Hi,
Simplifying to the maximum:
You have to see the calculations with GPU of some different. The goal is to
parallelize calculations.
So 2 GTX 1080 Ti cards is (2x8) = 16GB VRAM "addressable space" if we make an optimized balancing of the threads between the 2 GPU (s).
In a perfect world it's better than a gtx1080ti with 11 GB VRAM. In reality not so simple.
In summary for GPU Computing: In the processing of an image: more kernel, more blocks so more threads that perform the calculations in parallel.
First of all, you have to see the GPU (s) as a multi-dimensional grid made up of independent calculation blocks.
A block represents a matrix of multi-dimensional threads. The developer chooses the dimensions he needs.
In the GPU (s):
A block contains 'n' threads. Each thread executes an instance of a kernel and has coordinates in that block to identify the thread.
On the other hand, at a given moment, before relaunching new calculations (for example for a new 'IN image'), it is necessary to recover the results of all threads and to consolidate them in a 'OUT image'. This re synchronization is then impacted by the slowest GPU or exchange of information from (s) GPU (s) to the software that is in RAM via the information bus. It is an intra bottleneck GPU (s) / BUS / CPU (s) / RAM /etc...
For the balancing between GPU (s): More GPU (s), more parallel calculations but provided that the GPU (s) are homogeneous. Ideally the same capabilities of calculations and addressability and speed of exchange in information bus.
That is why it is recommended to have the same GPUs / speed Bus in a multi-GPU configuration and ideally in PCI-E slots with the same bit rate (X16).
The smallest GPU in computing capacity is then used as the common denominator (and for the GPU GUI is reduced by the need for GUI)

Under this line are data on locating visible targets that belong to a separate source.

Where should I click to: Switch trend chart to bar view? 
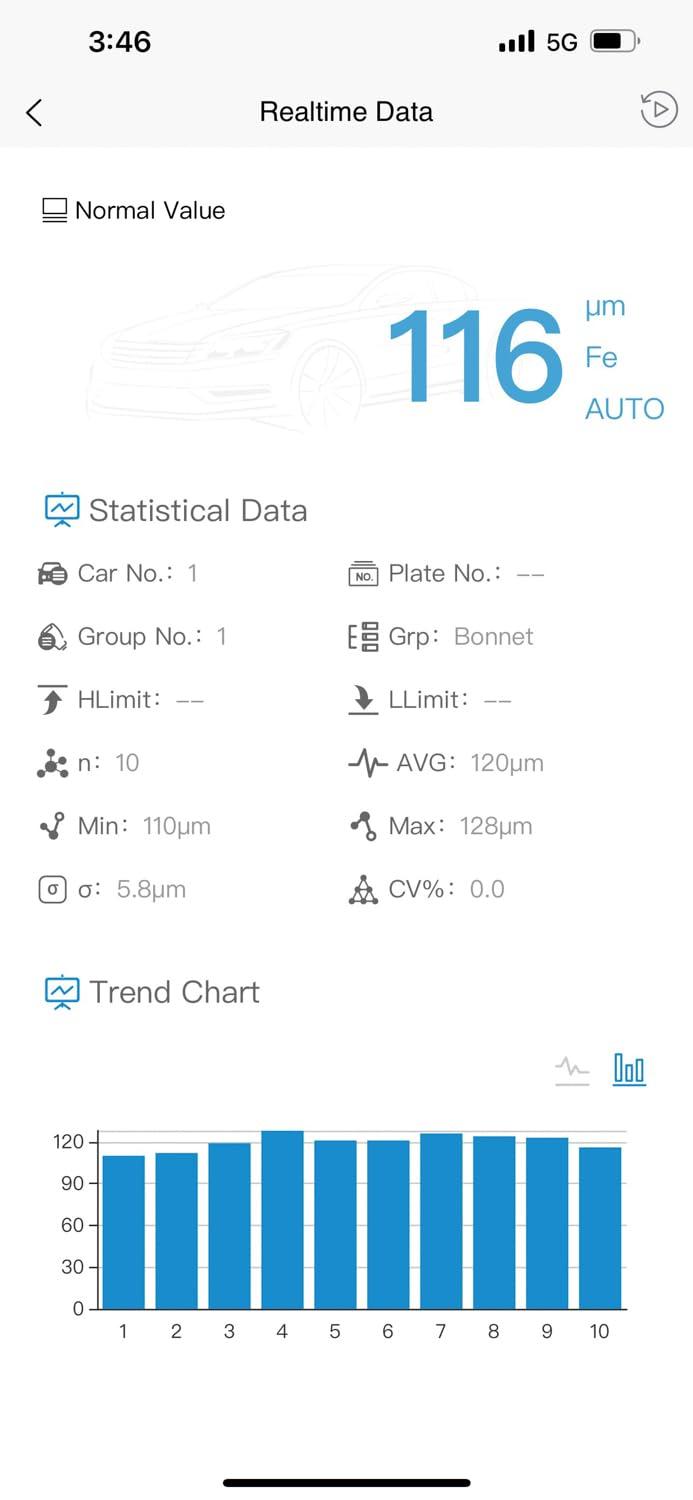[629, 1070]

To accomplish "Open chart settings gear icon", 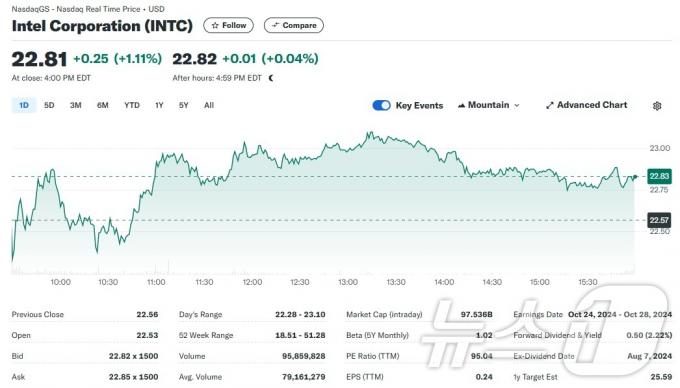I will click(657, 106).
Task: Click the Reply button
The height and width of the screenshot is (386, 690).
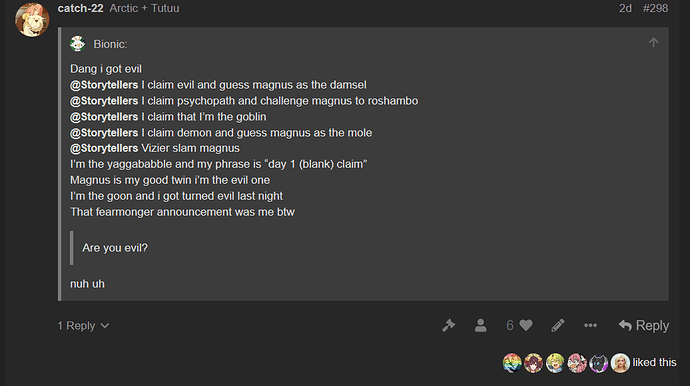Action: (644, 326)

It's not the developer who decides everything: it is the hardware via interrupts and manages the rendering sync to the software that retrieves the image in memory in what is nothing other than an array of floats.
@JIM
1. A single GTX 1080, 2560 CUDA cores, 256 bit bus, 8GB memory
2. Two 1060's, 1280 CUDA cores, 192 bit bus, 6GB memory
Without hesitation the option a GTX 1080:
- as many cores as 2 gtx1060
- important and we do not talk about it often but the bus rate will be bigger the more it will be possible for the hardware to transfer the bits in the bus (exchanges between RAM / CPU / GPU / BRIDGE / etc ...)
One GPU:
less power: less PSU
less heat
Hope this help.